# [Consigne]
D’après l’entretien avec Philippe Caubère ci-dessous, les affirmations (a), (b) et (c) sont-elles vraies ? Répondez par oui ou non et citez à chaque fois les mots du texte qui le prouvent. (a) En 1980-1981, il a improvisé pendant six mois. (b) Au départ, la Danse du diable durait vingt-quatre heures. (c) Au début, il travaillait avec la vidéo.

# [Texte à lire]
_ _ _ _ _

« L’aventure serait de renouer avec le théâtre populaire »
Par Rodolphe Fouano
Les Trois Coups
Comédien, auteur, metteur en scène, Philippe Caubère répond à nos questions en homme libre. Un artiste rare et engagé.
Comment l’improvisation et l’écriture se combinent-elles dans la composition de vos spectacles ?
L’Homme qui danse, la Danse du diable ou le Roman d’un acteur – soit trente ans de travail – ont tous été conçus en deux temps. En 1980-1981, j’ai improvisé pendant six mois, réalisant environ soixante‑dix heures d’enregistrement qui ont donné la Danse du diable, qui durait deux heures au départ. Vingt ans plus tard, j’en ai fait un spectacle de vingt‑quatre heures (huit fois trois heures), l’Homme qui danse. Et trois ans après 1981, j’ai réimprovisé pendant huit ou neuf mois, ce qui a abouti au Roman d’un acteur sur lequel j’ai travaillé plus de dix ans.
Tout ce que j’ai joué alors avait ainsi pour origine un travail d’improvisation. Je puisais dans des espèces de tiroirs. Au début, il n’y avait pas encore la vidéo. J’utilisais un magnétophone avec des cassettes !
Votre travail restait alors très proche de celui du Théâtre du Soleil…
Au début, j’ai en effet repris la méthode suivie pour l’Âge d’or. On enregistrait des cassettes dont on exploitait ensuite des bribes. Mais au bout d’un moment, j’ai préféré tout faire transcrire scrupuleusement, jusqu’aux cent quarante heures du Roman d’un acteur… Cela me permettait de redécouvrir complètement le texte, enrichi de didascalies, sans me regarder jouer.

_ _ _ _ _

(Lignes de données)
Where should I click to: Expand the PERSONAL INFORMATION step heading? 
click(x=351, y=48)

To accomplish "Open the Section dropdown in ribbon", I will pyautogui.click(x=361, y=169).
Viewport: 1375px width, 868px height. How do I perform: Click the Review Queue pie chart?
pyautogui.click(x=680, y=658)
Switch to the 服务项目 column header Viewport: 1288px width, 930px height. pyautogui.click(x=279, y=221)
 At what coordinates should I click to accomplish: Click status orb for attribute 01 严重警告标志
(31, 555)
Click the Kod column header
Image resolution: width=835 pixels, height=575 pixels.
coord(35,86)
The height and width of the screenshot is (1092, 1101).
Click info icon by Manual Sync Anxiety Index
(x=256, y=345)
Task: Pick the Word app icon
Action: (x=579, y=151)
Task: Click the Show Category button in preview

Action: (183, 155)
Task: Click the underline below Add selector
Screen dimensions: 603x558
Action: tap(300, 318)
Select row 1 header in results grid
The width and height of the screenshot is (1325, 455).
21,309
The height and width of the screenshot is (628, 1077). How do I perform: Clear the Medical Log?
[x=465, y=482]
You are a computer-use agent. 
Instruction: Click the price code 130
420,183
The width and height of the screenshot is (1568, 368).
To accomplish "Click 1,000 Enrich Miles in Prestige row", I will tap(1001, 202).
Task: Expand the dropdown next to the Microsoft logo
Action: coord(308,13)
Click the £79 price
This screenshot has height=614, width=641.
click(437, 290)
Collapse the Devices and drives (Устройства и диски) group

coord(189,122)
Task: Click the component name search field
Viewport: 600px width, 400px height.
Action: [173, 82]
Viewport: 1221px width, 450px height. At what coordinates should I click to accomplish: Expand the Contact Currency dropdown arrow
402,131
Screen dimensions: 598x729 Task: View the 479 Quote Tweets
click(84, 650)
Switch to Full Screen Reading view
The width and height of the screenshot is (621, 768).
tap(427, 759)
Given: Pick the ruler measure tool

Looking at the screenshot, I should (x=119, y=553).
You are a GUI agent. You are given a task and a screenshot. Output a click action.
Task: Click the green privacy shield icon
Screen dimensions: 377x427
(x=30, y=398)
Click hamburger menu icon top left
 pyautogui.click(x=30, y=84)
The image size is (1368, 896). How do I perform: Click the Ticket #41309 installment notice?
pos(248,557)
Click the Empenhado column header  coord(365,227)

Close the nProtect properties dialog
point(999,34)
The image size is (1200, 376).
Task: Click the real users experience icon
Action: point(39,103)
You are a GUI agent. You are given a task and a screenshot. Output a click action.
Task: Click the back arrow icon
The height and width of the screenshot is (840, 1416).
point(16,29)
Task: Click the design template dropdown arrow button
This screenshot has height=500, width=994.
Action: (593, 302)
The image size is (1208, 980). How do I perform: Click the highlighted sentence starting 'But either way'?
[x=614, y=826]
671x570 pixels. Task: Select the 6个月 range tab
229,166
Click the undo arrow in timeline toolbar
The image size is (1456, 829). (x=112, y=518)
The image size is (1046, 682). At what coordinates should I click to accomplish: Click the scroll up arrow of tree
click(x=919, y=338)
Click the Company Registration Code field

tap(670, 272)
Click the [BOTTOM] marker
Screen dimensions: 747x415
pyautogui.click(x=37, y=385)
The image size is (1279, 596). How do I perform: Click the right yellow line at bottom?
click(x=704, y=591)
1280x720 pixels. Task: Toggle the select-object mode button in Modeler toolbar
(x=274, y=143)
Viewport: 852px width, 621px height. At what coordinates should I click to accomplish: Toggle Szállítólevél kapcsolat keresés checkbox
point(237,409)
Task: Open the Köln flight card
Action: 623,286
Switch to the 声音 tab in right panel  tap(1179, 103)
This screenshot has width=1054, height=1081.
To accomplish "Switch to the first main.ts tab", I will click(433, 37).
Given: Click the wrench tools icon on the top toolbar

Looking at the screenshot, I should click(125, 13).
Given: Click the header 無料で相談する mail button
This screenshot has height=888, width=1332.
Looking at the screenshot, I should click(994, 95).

_ _ _ _ _

# [Réponse]
(a) Oui : « En 1980-1981, j’ai improvisé pendant six mois ».
(b) Non : « la Danse du diable, qui durait deux heures au départ ».
(c) Non : « Au début, il n’y avait pas encore la vidéo. »